▶ **Data for analysis**
# # # # # # #

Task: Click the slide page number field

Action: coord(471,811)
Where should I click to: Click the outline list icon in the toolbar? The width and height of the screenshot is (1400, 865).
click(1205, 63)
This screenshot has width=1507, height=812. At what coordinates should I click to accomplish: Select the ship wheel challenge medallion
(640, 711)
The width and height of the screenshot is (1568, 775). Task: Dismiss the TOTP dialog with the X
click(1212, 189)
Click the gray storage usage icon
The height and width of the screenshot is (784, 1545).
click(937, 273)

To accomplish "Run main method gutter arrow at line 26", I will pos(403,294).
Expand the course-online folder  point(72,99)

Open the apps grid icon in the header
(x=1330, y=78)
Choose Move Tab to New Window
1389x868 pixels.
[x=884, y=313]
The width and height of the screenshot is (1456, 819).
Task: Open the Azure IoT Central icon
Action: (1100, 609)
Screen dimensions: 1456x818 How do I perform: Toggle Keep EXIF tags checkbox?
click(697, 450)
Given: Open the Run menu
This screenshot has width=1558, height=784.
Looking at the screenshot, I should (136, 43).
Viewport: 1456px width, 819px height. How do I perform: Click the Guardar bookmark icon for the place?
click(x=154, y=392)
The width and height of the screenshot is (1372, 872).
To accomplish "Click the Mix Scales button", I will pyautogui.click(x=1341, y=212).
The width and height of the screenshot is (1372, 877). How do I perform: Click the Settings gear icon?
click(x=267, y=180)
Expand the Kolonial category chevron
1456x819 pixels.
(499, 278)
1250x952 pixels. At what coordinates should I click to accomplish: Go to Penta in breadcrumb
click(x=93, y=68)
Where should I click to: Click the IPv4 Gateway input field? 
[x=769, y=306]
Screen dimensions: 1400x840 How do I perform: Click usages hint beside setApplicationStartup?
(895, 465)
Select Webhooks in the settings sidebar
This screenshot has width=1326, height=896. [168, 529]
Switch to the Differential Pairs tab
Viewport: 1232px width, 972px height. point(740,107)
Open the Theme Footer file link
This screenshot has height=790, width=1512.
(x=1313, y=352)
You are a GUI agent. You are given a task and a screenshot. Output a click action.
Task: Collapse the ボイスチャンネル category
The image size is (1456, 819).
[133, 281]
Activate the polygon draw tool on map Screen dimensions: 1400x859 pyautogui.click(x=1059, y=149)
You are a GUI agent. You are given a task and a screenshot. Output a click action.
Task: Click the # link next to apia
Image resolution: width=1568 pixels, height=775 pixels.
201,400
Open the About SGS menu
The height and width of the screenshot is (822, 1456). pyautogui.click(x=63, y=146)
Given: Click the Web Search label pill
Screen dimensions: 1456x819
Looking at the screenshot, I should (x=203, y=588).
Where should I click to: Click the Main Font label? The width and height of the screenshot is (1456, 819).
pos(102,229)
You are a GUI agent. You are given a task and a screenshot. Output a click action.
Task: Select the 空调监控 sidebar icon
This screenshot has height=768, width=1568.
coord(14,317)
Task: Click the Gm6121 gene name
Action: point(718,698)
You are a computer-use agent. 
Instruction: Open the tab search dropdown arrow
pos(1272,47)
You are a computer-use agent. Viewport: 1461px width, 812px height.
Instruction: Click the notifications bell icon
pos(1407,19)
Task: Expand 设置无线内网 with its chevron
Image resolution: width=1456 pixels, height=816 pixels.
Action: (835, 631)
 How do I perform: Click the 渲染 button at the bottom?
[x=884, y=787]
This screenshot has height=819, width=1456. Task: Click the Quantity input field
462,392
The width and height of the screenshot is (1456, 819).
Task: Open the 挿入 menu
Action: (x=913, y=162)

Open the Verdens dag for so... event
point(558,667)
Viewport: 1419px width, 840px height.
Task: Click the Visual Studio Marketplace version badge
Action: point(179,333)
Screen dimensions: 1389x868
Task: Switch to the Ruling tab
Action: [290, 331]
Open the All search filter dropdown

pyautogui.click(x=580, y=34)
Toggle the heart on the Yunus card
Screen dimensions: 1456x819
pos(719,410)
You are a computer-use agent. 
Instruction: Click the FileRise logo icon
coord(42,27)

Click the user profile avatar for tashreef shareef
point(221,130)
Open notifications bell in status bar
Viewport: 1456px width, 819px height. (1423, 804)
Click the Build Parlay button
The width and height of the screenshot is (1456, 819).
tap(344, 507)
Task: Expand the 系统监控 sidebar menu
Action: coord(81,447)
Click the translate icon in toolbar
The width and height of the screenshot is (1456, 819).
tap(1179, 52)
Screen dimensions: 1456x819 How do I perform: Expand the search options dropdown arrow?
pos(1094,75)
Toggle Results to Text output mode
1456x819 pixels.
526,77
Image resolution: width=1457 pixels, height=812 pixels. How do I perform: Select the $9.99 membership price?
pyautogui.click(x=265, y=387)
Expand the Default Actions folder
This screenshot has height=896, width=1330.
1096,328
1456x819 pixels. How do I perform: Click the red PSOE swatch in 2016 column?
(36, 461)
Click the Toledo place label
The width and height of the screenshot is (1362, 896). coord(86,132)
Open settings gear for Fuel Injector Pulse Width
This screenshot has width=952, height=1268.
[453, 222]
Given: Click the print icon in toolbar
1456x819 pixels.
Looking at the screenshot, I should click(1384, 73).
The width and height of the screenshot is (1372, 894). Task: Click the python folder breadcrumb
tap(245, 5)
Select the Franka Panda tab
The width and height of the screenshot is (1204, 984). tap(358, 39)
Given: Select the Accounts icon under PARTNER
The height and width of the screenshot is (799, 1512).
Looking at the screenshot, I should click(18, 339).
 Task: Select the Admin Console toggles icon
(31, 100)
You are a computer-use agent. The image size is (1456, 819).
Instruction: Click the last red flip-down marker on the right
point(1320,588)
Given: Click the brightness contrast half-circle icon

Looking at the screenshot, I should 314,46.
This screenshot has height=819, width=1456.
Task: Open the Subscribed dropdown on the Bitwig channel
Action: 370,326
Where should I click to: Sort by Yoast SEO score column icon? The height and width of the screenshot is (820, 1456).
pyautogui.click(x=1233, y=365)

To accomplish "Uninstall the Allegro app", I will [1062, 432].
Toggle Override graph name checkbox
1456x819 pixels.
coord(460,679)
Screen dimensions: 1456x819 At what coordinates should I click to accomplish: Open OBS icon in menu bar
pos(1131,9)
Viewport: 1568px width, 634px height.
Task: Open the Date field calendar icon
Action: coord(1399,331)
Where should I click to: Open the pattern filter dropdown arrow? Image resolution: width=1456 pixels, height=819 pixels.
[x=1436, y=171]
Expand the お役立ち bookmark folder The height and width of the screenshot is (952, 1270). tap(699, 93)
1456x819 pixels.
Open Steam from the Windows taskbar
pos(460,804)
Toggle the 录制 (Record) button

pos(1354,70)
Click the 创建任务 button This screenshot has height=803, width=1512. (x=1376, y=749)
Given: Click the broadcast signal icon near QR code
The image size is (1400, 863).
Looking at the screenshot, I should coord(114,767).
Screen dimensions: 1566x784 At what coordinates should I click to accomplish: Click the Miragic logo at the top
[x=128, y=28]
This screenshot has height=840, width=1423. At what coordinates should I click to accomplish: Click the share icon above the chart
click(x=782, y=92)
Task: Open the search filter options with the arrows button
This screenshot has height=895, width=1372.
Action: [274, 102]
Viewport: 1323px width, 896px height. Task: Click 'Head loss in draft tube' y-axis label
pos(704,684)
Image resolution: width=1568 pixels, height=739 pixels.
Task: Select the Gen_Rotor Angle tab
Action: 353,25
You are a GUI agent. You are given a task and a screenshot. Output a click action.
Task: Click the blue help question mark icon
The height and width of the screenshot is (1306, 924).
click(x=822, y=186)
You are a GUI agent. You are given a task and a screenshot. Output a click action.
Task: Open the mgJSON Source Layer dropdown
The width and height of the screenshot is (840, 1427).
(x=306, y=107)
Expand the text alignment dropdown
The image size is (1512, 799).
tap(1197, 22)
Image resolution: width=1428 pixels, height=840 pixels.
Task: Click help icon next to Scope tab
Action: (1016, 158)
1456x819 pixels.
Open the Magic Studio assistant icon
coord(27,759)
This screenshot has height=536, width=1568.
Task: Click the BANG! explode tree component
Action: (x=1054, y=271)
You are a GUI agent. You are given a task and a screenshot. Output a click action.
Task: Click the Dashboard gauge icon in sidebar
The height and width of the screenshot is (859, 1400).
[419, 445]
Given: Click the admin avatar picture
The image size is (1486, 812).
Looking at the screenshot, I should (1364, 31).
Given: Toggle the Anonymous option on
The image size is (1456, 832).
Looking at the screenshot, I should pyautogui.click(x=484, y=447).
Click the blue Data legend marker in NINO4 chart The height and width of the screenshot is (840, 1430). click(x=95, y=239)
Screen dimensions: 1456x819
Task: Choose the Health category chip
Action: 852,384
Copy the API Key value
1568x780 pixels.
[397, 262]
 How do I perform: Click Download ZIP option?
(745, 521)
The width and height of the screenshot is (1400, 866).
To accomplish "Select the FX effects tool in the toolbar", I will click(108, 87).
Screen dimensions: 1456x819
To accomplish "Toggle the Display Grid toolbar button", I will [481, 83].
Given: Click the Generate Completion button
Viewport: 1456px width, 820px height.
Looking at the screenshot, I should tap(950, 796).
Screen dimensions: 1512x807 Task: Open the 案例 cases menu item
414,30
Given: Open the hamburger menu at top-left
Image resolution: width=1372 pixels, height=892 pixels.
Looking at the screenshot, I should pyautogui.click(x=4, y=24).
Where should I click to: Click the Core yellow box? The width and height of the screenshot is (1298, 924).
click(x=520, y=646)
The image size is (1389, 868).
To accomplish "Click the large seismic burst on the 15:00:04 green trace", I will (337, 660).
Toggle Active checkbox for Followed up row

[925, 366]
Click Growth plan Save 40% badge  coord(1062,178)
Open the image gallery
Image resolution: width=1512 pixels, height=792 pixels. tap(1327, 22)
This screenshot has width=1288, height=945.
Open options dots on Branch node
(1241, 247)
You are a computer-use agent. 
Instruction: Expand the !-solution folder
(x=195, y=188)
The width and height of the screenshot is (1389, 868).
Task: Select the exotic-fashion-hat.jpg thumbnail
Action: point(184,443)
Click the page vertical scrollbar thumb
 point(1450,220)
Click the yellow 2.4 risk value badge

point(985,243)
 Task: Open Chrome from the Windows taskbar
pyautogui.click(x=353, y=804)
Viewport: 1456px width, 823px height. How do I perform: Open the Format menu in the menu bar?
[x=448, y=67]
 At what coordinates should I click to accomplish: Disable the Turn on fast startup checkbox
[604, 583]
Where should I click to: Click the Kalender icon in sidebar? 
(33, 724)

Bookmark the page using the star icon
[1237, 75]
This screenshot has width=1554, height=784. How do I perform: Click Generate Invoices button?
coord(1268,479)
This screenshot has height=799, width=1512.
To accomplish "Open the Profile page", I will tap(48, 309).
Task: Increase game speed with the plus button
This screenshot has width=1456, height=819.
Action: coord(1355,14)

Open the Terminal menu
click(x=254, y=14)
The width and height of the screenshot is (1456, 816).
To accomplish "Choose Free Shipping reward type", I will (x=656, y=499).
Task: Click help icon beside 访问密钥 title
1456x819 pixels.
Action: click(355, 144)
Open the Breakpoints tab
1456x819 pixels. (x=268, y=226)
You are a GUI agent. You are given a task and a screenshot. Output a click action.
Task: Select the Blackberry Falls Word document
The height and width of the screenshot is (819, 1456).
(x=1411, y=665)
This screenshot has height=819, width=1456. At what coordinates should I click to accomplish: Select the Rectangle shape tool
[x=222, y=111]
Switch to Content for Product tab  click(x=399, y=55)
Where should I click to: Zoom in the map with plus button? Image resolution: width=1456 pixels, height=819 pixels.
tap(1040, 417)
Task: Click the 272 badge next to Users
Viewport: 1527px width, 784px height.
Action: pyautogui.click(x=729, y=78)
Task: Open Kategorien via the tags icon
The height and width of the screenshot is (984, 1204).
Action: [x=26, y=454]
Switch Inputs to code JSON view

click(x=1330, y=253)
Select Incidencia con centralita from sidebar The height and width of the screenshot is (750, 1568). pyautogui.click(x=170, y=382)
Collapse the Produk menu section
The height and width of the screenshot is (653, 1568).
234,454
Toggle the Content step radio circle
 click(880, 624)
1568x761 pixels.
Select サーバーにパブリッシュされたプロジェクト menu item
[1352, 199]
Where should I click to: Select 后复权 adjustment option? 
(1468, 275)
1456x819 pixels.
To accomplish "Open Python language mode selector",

# # # # # # #

▶ **Assignment**
Every line from the one containing "Task: Select the Blackberry" to the final line of the listing above should be set down exactly, with nothing added.

▶ **Result for this task**
Task: Select the Blackberry Falls Word document
The height and width of the screenshot is (819, 1456).
(x=1411, y=665)
This screenshot has height=819, width=1456. At what coordinates should I click to accomplish: Select the Rectangle shape tool
[x=222, y=111]
Switch to Content for Product tab  click(x=399, y=55)
Where should I click to: Zoom in the map with plus button? Image resolution: width=1456 pixels, height=819 pixels.
tap(1040, 417)
Task: Click the 272 badge next to Users
Viewport: 1527px width, 784px height.
Action: pyautogui.click(x=729, y=78)
Task: Open Kategorien via the tags icon
The height and width of the screenshot is (984, 1204).
Action: [x=26, y=454]
Switch Inputs to code JSON view

click(x=1330, y=253)
Select Incidencia con centralita from sidebar The height and width of the screenshot is (750, 1568). pyautogui.click(x=170, y=382)
Collapse the Produk menu section
The height and width of the screenshot is (653, 1568).
234,454
Toggle the Content step radio circle
 click(880, 624)
1568x761 pixels.
Select サーバーにパブリッシュされたプロジェクト menu item
[1352, 199]
Where should I click to: Select 后复权 adjustment option? 
(1468, 275)
1456x819 pixels.
To accomplish "Open Python language mode selector",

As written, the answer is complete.